“If I have found favor in your eyes, my Lord, do not pass your servant by. Let a little water be brought, and then you may all wash your feet and rest under this tree. Let me get you something to eat, so you can be refreshed and then go on your way—for this is why you have come to your servant.” (Genesis 18:3–5)
If you get a sense of déjà vu as you read Genesis 18:1–15, which is the next story in our series on Genesis, it is for a good reason: In chapter 17 of Genesis, covered in the previous article in the series, God had already come to Abram (renaming him Abraham) and predicted that his wife Sarai (renamed Sarah) would have a son in her old age. The first time around it was Abraham who laughed, rather than Sarah, to think that he would have a son at the age of a hundred, and his wife at the age of ninety. And it was from this laughter that their son Isaac got his name: in Hebrew, “Isaac” means “laughter.”

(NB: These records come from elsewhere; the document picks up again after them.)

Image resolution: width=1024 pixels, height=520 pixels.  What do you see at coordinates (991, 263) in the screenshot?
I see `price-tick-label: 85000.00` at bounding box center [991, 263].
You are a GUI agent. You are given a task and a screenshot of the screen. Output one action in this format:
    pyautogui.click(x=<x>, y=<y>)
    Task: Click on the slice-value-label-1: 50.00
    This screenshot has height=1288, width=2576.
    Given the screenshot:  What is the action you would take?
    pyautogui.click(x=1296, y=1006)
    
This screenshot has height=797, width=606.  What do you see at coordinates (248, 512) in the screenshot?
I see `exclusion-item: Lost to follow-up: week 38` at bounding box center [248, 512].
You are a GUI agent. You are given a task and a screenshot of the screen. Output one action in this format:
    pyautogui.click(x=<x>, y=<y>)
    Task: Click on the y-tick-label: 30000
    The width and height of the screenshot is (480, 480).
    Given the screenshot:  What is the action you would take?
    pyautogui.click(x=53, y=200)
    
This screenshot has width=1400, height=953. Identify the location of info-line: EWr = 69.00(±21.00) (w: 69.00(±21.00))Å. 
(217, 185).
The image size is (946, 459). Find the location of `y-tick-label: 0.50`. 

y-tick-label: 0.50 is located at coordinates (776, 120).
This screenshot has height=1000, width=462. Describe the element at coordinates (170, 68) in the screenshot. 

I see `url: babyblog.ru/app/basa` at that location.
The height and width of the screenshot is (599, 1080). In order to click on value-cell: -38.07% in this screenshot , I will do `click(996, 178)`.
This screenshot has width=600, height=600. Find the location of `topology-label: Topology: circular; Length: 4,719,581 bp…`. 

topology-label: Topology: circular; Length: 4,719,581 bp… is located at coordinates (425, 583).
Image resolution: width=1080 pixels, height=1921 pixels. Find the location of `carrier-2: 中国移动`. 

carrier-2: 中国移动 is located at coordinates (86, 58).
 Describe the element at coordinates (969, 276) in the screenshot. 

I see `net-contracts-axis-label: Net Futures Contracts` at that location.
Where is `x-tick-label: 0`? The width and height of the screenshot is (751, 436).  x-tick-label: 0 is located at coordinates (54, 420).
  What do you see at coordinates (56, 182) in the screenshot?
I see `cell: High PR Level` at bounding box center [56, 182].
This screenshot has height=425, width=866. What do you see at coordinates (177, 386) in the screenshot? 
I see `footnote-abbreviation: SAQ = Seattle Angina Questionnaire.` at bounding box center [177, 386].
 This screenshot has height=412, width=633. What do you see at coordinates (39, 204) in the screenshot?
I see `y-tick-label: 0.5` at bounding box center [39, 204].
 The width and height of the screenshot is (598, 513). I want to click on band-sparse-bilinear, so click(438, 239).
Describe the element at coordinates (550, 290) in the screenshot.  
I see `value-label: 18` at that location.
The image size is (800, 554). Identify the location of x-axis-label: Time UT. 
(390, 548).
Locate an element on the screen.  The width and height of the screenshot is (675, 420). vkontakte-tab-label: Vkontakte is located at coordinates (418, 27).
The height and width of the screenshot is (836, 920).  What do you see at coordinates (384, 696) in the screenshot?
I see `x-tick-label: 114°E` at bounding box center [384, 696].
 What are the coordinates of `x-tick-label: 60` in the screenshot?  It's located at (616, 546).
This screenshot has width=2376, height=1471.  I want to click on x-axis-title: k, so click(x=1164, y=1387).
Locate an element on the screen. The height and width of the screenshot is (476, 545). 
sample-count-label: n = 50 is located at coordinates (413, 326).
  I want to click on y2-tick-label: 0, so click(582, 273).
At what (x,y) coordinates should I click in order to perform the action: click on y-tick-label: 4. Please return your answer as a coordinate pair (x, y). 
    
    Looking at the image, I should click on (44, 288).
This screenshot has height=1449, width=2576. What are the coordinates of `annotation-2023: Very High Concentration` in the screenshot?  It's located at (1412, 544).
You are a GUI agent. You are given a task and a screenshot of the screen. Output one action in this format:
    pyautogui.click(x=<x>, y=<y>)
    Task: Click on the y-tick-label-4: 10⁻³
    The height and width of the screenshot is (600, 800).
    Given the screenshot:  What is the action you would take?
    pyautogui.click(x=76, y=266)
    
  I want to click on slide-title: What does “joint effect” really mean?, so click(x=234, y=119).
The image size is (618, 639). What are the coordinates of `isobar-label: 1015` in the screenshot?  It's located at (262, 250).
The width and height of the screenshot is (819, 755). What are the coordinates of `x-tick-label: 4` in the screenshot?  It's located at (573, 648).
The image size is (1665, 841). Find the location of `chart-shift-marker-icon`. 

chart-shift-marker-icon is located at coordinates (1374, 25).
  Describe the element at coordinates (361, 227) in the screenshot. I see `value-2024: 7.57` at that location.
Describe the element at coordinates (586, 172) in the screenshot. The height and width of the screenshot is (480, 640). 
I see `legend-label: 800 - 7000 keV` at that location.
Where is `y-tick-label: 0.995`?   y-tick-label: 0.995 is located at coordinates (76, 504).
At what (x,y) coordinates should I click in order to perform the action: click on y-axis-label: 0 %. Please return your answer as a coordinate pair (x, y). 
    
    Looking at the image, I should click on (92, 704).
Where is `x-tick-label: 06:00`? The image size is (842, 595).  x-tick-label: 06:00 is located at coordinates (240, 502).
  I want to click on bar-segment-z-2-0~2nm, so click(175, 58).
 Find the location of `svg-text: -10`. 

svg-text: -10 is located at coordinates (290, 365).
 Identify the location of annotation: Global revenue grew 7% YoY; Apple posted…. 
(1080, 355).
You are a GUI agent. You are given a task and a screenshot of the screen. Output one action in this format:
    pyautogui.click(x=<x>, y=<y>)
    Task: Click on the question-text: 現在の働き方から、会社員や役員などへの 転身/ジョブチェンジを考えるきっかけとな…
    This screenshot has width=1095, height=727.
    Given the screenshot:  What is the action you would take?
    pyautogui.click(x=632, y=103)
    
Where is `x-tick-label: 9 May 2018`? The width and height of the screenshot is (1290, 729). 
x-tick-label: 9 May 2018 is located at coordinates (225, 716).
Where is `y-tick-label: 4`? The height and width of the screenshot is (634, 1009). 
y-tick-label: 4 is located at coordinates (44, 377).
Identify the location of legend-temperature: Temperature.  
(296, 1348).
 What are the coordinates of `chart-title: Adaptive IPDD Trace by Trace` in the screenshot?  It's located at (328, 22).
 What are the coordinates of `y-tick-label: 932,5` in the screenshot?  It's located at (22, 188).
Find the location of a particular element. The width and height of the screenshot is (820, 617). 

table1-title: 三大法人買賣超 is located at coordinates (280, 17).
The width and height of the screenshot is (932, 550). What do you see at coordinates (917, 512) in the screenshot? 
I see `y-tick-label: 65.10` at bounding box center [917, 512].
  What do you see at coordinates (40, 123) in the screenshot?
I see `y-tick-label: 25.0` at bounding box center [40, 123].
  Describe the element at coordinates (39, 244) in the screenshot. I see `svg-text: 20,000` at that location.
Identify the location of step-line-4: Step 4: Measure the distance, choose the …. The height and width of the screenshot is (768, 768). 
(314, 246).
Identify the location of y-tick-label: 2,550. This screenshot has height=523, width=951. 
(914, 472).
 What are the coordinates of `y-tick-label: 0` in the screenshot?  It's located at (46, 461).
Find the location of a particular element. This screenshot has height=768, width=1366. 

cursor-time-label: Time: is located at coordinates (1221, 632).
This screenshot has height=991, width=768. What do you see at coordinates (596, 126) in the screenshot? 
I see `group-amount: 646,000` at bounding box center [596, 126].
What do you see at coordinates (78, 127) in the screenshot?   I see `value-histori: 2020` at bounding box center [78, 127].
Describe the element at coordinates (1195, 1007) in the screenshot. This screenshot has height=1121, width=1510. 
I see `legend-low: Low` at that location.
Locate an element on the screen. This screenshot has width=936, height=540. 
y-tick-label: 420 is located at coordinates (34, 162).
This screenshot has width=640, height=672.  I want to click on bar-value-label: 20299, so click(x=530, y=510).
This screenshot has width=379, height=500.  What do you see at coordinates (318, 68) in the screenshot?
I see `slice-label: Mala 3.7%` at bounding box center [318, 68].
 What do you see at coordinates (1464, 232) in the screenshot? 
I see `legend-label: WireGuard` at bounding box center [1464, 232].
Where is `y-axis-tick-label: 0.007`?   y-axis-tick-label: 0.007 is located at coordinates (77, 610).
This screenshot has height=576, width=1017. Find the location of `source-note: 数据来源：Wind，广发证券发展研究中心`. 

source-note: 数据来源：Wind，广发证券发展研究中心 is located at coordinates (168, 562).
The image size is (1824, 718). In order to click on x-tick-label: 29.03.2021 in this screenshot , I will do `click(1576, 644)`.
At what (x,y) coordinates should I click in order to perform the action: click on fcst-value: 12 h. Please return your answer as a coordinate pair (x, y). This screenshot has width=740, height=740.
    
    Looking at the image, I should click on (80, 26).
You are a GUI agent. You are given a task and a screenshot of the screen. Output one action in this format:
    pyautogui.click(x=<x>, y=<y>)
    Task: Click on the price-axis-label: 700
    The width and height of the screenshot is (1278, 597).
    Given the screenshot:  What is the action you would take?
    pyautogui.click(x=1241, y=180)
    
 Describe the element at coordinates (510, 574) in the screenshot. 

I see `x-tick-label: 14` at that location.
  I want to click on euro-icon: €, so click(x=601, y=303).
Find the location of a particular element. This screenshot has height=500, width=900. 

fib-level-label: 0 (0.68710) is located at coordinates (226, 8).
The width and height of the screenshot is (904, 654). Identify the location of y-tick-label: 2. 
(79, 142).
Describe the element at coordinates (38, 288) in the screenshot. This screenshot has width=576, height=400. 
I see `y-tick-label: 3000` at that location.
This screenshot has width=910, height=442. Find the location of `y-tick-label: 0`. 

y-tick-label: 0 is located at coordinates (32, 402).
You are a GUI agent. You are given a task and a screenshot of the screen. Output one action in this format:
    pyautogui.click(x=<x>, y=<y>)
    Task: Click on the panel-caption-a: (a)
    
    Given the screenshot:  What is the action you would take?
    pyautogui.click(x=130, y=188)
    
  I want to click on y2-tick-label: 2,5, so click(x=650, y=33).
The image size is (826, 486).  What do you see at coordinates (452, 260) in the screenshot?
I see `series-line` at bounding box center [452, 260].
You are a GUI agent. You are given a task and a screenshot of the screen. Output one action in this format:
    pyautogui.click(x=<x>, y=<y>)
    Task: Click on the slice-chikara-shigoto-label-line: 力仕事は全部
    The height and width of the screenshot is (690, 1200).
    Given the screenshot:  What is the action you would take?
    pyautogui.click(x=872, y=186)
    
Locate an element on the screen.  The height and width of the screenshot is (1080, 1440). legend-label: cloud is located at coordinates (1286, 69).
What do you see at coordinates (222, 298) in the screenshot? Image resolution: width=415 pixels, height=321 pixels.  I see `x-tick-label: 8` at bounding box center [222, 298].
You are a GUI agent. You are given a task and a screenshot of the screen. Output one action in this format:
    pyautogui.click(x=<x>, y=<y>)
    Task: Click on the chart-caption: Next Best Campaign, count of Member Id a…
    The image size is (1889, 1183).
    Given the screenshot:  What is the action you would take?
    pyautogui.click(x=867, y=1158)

Now, in chapter 18, God appears to Abraham again to deliver the same message, but this time Sarah is listening in.
Some Biblical scholars might say that, similar to the two different Creation stories in Genesis chapters 1 and 2, God appeared to Abraham only once, but two different versions of the event were passed down through oral history, and when it came time to write it down, the ancient scribes preserved both versions in the narrative. Others would say that the narrative describes events as they happened, and that if two stories of God appearing to Abraham are told, it is because God delivered the message twice.
I am quite content to leave that debate to the scholars. Whatever may have happened in southern Palestine four thousand years ago, the stories in the Bible are given, not to tell us about ancient family history, but to tell us about the Lord, and about our own spiritual growth and journey. If we look at these two stories with a spiritual eye, we find that they are not merely repetitious, but that each has its own distinct story to tell—and that one builds upon the other.